### [Request]
Rewrite the listing below, replacing each "icon" with "symbol" and leaving everything else untouched.

Text and element pointing listing
━━━━━━━━━━━━━━━━━━━━━━━━━━━━━━

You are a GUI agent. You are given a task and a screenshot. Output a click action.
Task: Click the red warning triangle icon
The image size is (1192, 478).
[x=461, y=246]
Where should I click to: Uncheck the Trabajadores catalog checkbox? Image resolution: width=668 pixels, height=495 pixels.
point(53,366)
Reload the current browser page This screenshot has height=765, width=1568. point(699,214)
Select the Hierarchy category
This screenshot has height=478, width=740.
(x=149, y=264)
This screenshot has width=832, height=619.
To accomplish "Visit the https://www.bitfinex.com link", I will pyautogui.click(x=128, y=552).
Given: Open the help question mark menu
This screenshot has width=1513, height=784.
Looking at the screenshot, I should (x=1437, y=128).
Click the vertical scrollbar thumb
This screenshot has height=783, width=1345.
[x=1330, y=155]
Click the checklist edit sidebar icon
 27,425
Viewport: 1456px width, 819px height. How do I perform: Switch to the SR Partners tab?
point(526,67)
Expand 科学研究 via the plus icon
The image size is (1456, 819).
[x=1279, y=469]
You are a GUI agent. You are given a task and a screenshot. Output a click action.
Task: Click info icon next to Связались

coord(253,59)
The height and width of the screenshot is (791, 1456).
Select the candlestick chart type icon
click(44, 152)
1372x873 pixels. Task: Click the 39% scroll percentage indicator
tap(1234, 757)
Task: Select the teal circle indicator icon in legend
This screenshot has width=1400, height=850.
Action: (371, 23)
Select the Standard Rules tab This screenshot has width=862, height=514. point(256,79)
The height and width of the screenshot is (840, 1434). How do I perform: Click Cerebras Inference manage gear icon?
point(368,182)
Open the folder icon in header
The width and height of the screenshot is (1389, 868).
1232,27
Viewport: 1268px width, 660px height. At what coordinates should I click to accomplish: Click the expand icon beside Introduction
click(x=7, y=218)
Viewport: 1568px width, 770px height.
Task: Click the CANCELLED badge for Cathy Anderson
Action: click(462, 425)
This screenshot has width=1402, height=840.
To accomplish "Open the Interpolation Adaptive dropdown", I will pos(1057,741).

━━━━━━━━━━━━━━━━━━━━━━━━━━━━━━

### [Task response]
You are a GUI agent. You are given a task and a screenshot. Output a click action.
Task: Click the red warning triangle symbol
The image size is (1192, 478).
[x=461, y=246]
Where should I click to: Uncheck the Trabajadores catalog checkbox? Image resolution: width=668 pixels, height=495 pixels.
point(53,366)
Reload the current browser page This screenshot has height=765, width=1568. point(699,214)
Select the Hierarchy category
This screenshot has height=478, width=740.
(x=149, y=264)
This screenshot has width=832, height=619.
To accomplish "Visit the https://www.bitfinex.com link", I will pyautogui.click(x=128, y=552).
Given: Open the help question mark menu
This screenshot has width=1513, height=784.
Looking at the screenshot, I should (x=1437, y=128).
Click the vertical scrollbar thumb
This screenshot has height=783, width=1345.
[x=1330, y=155]
Click the checklist edit sidebar symbol
 27,425
Viewport: 1456px width, 819px height. How do I perform: Switch to the SR Partners tab?
point(526,67)
Expand 科学研究 via the plus symbol
The image size is (1456, 819).
[x=1279, y=469]
You are a GUI agent. You are given a task and a screenshot. Output a click action.
Task: Click info symbol next to Связались

coord(253,59)
The height and width of the screenshot is (791, 1456).
Select the candlestick chart type symbol
click(44, 152)
1372x873 pixels. Task: Click the 39% scroll percentage indicator
tap(1234, 757)
Task: Select the teal circle indicator symbol in legend
This screenshot has width=1400, height=850.
Action: (371, 23)
Select the Standard Rules tab This screenshot has width=862, height=514. point(256,79)
The height and width of the screenshot is (840, 1434). How do I perform: Click Cerebras Inference manage gear symbol?
point(368,182)
Open the folder symbol in header
The width and height of the screenshot is (1389, 868).
1232,27
Viewport: 1268px width, 660px height. At what coordinates should I click to accomplish: Click the expand symbol beside Introduction
click(x=7, y=218)
Viewport: 1568px width, 770px height.
Task: Click the CANCELLED badge for Cathy Anderson
Action: click(462, 425)
This screenshot has width=1402, height=840.
To accomplish "Open the Interpolation Adaptive dropdown", I will pos(1057,741).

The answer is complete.